And as I arrive near it around 11AM, the car in front of me is from Missouri.  Then a car cuts in at an intersection from Florida . . . and we’re all in this super-slow line to the only parking lot on the Indiana University campus — and I’m thinkin, this does not look good.

But The Spirits are with me, and I bolt around the parking lot that I got to know when I was here with John Cassady and Walter Salles for the Mid-Western premiere of On The Road, and sure enough there’s an open spot right in the key corner closest to where I’m going.  Boom!

Outta the car quick-as-a-bunny, and power walk to The Auditorium, which I also knew cuz it’s the building right in front of the theater where On The Road was screened.  And this morning there’s all this steel fencing for the incoming crowds, and it’s actually two lines, one going each direction away from the front of the building.

Everybody who arrived, starting with the first person at 7AM (!) had lined up on one side, and there’s maybe 50 people in it as I’m arriving at around 11:15.  But the remarkable thing is, there’s about 6 people just starting to sit down at the front of the other empty fenced-in line.  These two hip chicks, Taylor and Allie (known for the most beautiful eyes this side of Zooey Deschanel) have figured out that this line is equal to the other line, except nobody’s sitting in it yet!  I come right up just as they’re plunkin’ down, and they gimme the lowdown how this gate’s gonna open at the same time as the other — ‘cept there’s nobody here but us!  Boom!  Done!  I’m the 7th person in line for Bernie in Bloomington!

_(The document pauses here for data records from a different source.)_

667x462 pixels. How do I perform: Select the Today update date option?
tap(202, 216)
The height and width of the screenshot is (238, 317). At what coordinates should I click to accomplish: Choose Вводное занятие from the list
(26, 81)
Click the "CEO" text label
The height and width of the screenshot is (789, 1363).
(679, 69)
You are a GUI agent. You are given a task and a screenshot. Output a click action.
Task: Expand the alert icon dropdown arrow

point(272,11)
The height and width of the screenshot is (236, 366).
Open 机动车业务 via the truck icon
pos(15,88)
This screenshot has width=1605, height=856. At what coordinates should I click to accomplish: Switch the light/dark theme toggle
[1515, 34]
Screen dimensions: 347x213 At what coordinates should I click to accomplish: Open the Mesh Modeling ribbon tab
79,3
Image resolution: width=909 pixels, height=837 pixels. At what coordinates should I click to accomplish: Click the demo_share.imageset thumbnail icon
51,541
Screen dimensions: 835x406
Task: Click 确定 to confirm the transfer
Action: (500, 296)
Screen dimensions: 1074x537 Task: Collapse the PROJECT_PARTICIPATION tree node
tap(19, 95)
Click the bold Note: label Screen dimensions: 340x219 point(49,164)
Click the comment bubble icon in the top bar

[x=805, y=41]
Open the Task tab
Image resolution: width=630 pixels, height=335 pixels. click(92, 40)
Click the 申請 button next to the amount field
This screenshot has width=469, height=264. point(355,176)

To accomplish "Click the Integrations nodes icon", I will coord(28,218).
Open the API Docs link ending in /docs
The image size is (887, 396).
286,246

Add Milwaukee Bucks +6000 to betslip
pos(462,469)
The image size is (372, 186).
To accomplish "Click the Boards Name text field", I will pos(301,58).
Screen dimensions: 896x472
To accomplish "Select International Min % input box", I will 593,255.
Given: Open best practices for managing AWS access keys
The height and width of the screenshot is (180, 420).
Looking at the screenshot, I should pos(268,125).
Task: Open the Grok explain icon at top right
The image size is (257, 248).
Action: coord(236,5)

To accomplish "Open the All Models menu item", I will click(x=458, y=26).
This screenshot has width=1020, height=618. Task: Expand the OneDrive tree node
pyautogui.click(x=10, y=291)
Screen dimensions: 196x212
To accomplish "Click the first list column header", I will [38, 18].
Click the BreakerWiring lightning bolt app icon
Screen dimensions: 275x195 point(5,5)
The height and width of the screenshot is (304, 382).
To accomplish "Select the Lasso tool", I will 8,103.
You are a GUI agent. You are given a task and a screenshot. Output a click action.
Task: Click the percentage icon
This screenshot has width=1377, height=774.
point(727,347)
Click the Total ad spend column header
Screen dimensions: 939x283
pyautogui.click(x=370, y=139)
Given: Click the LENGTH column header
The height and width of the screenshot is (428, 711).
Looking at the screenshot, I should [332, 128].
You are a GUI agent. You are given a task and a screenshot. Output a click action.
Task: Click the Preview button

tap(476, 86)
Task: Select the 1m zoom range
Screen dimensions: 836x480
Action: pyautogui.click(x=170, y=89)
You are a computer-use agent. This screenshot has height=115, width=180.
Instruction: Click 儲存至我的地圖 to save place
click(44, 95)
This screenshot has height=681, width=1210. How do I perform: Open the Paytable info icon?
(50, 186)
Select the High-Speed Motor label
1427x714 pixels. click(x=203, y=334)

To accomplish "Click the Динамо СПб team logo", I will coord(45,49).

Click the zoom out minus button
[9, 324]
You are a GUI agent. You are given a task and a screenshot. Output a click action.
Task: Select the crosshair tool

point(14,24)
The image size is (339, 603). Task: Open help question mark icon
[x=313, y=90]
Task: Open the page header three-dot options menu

Then a few other people arrive on our side, and pretty soon we got a pretty cool little crew in this 8-foot wide steel-fenced pen, and we’ve got the whole front of it to ourselves.  Of course I start talking to these friendly Berners, and I’m tellin’ ol’ 21-year-Zac beside me how I’m in town hanging with the Merry Pranksters, and how they helped form The Grateful Dead, and how I’m expecting a bunch of them to come to the rally in full costume.  But he’s never heard of them, or Ken Kesey or anything.  Super smart guy, computer programmer or sumpthin, I think he called it Informatics, but I might as well have been tellin’ him Civil War tales.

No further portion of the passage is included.